Tras ganar el Abierto de Australia hace unas semanas, protagonizando uno de los episodios históricos del deporte moderno, Federer regresa a la competición desde mañana lunes en Dubái (se mide a Benoit Paire en la primera ronda) a caballo entre la resaca de su grande número 18 y la incógnita de saber cómo le reaccionará el cuerpo según avance el año.

“Cuando estaba aquí entrenando el pasado mes de diciembre y hablaba sobre mis opciones para el Abierto Australia no esperaba ningún resultado”, se arrancó Federer, que la última semana llevó la copa de campeón del torneo a lo más alto de las montañas suizas y se fotografió con ella mientras grababa un programa especial de televisión con el famoso aventurero Bear Grylls. “Todo fue una gran sorpresa. Viví muchas emociones, de las mayores que he tenido como jugador”, reconoció el número nueve. “2016 fue muy complicado a varios niveles. Solo pude jugar sano en Melbourne”, recordó Federer, que cayó en semifinales con Novak Djokovic y días después se rompió el menisco de la rodilla derecha, iniciando un calvario que le alejó de las pistas durante seis meses, desde Wimbledon hasta que reapareció en Perth para jugar la Copa Hopman. “El resto de la temporada estuve lesionado o enfermo. Volver de esta forma ha sido inmejorable e increíble”.

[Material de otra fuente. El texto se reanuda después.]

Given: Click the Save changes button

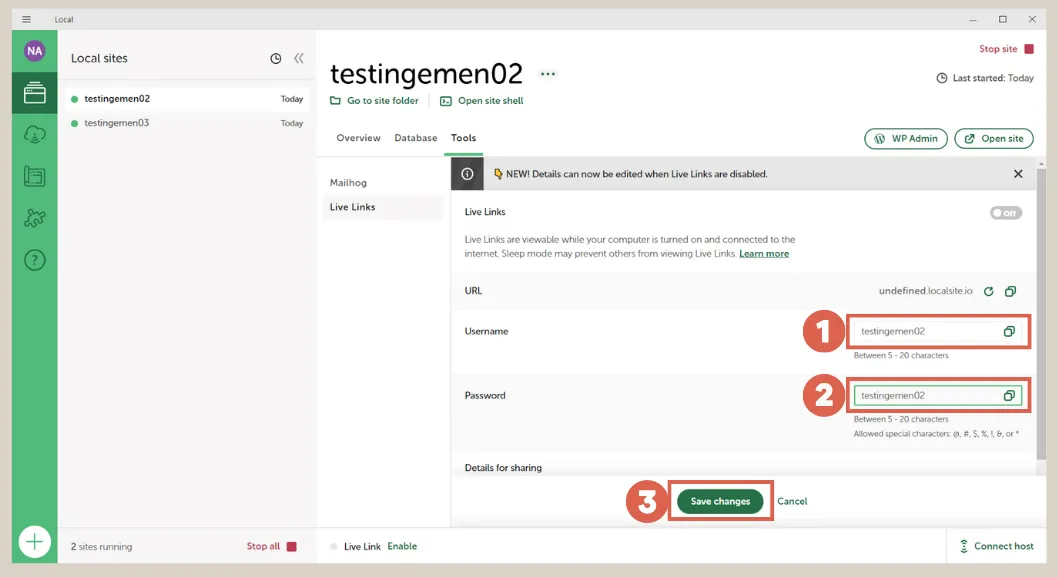Looking at the screenshot, I should [x=720, y=501].
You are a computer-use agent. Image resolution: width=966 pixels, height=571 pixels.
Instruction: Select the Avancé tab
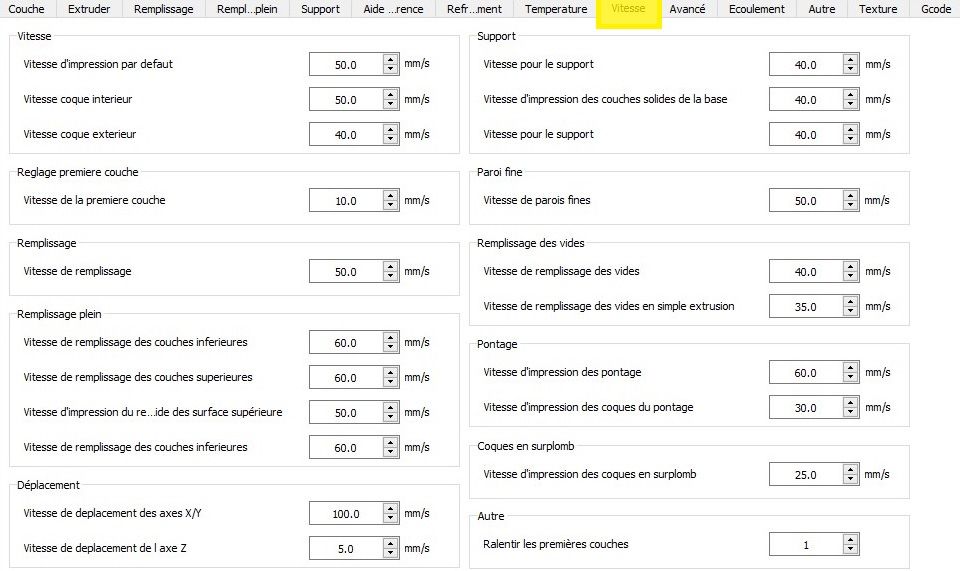(687, 9)
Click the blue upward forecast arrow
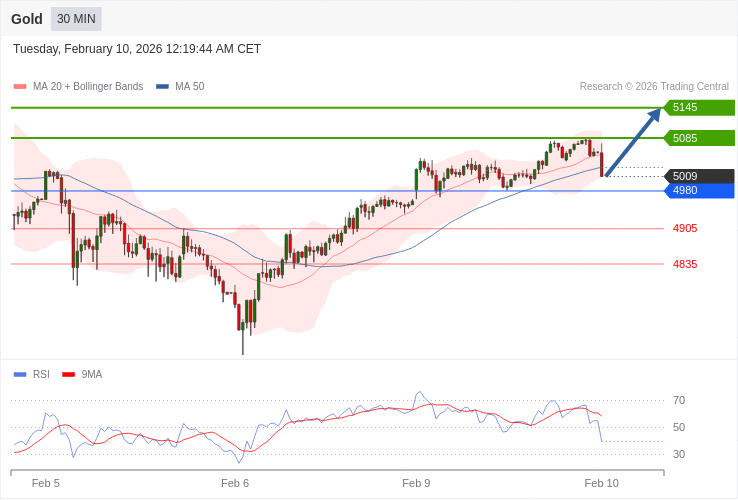 pyautogui.click(x=633, y=142)
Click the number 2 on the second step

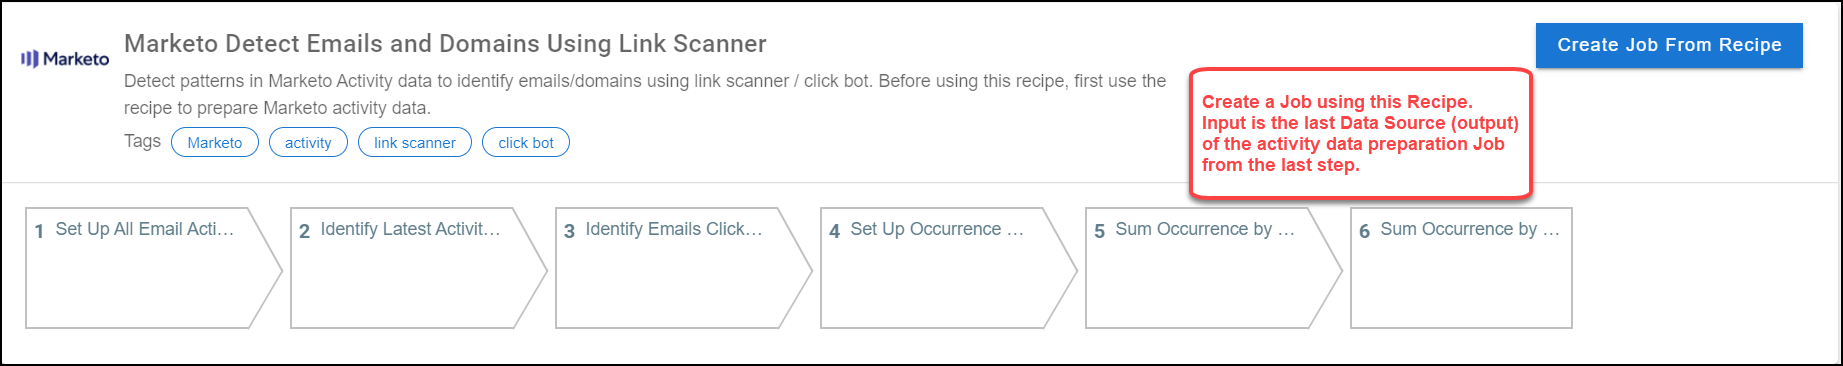point(304,231)
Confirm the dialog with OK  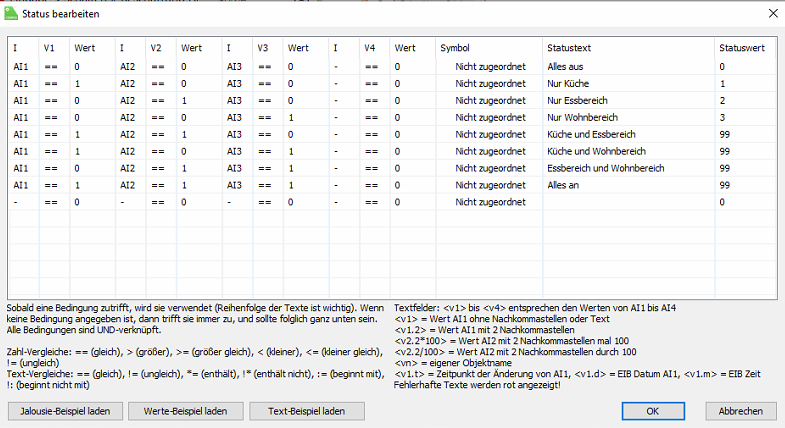pyautogui.click(x=652, y=411)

Ahora, y tras ganar con 35 años un Grand Slam que parecía imposible, Federer tiene más claro que nunca que una meditada selección de su calendario es la llave que le va a poder permitir mantenerse con opciones de pelear por más títulos, porque con esa edad debe escuchar a su cuerpo por encima de todo, aunque no tenga un juego que le exija el desgaste de otros jugadores.

“Tengo que tener cuidado. Me va a llevar algún tiempo sentirme lo mejor posible, quizás hasta abril”, avisó el suizo. “En ese momento habré jugado partidos al mejor de cinco sets como los del Abierto de Australia, partidos consecutivos en Dubái y quizás algunos en Indian Wells y Miami”, continuó Federer, que tiene previsto disputar los dos primeros Masters 1000 del año y luego decidir qué hacer. “Después de Miami podré saber dónde estoy y conocer cómo va a reaccionar mi cuerpo, la cantidad de partidos que puede soportar”, añadió el campeón de 18 grandes, antes de explicar por qué aumentar su récord no es ninguna locura.

“Sé que Roland Garros sería duro porque tendría que trabajar muchísimo durante la temporada de tierra batida para estar realmente preparado, e incluso haciendo eso no tendría garantías. Tengo que hacerme una pregunta: ¿Cuánto voy a dar de mí en Roland Garros?”, prosiguió, dejando la puerta abierta a no competir en la gira de arcilla, una opción que no sería descabellada. “En Wimbledon y en el Abierto de los Estados Unidos siempre voy a tener oportunidades mientras siga jugando sano porque la pista es muy favorable para mí, la velocidad, todo.… Así que si me atrevo a soñar, seguro. ¿Por qué no?”, se preguntó. “Igualmente, necesito un poco de tiempo. Todo esto ha sido increíble y sigo en una nube. Claramente, el objetivo será Wimbledon porque sé que allí voy a tener mi mejor oportunidad y es donde espero estar al 100%”.

Como en los últimos años, ya no es Federer contra el tiempo porque en Melbourne Federer venció al tiempo. Ahora es una historia distinta. El suizo juega libre de cargas, responsabilidades y objetivos fallidos. Posiblemente, y con la tranquilidad de jugar cuando y donde quiere, Federer es aún más peligroso.